Kochen ist das neue Wetter, der King der Smalltalk-Themen. Beim wöchentlichen Quarantini mit den Freundinnen wird einiges der gemeinsamen Zeit aufgewandt, um ausführlich über die Nahrungsaufnahme jeder Einzelnen zu sprechen. Die meisten von uns haben unter der Woche mindestens einmal am Tag auswärts gegessen – mich eingeschlossen. Und während man vor dem Lockdown alles Mögliche zu erzählen hatte, werden die Gespräche nun tendenziell immer kürzer, besonders wenn man versucht, das C-Wort zu vermeiden. Weil die Freizeitgestaltung gerade nicht viel hergibt, wird das Kochen für viele zur attività rifugio, bestätigt die Repubblica.

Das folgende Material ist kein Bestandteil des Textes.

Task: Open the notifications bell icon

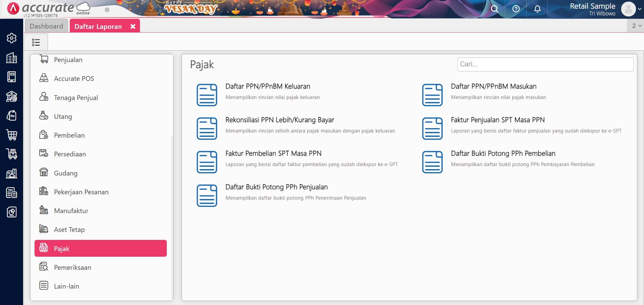Action: point(537,9)
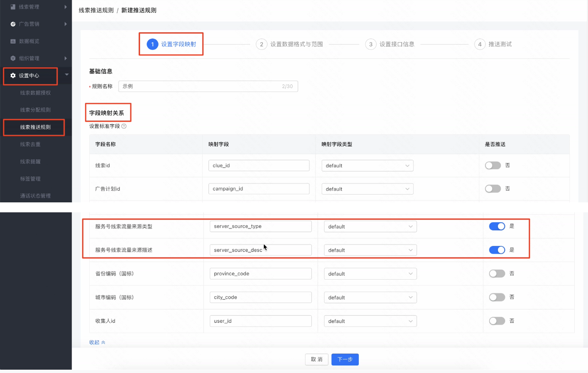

Hefe: der heilige Gral des Quarantänekochs
Zugegeben, irgendwie ist es praktisch, dass uns diese doch essenzielle Tätigkeit bei der psychologischen Bewältigung der Ausnahmesituation hilft. Auf der anderen Seite birgt diese womöglich neu entflammte Leidenschaft für die Speisezubereitung auch Gefahren. Eine davon ist, dass wir alle mit ein paar Kilo mehr aus der Quarantäne kommen. Dafür spricht der Blick in die Einkaufswägen: Die italienische Niederlassung des Marktforschungsunternehmens Nielsen informiert wöchentlich über die Zahlen des Lebensmitteleinzelhandels, woraus sich einiges über unseren Konsum ableiten lässt.

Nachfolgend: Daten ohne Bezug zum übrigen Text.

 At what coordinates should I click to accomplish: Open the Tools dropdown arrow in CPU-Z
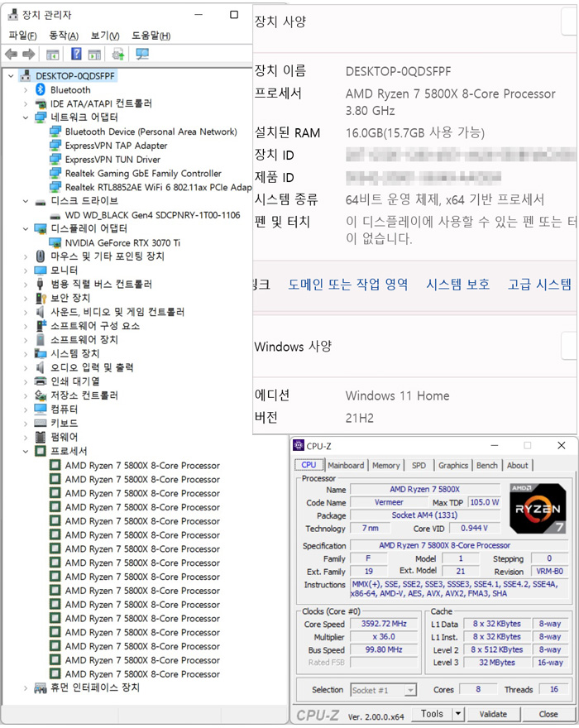pos(458,714)
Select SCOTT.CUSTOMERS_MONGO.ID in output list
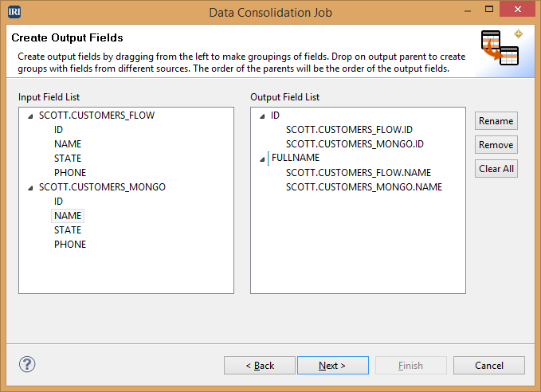 pos(355,144)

Beliebt sind zum Beispiel, wenig verwunderlich, UHT-Milch und Thunfisch in Dosen. Diese Produkte ordnet Nielsen dem „Lager-Effekt“ zu. Wir hamstern Haltbares wie gemahlenen Kaffee, Tomatensauce, Pasta oder Kekse. Dieser Trend hat sich allerdings seit Beginn der Krise verlangsamt.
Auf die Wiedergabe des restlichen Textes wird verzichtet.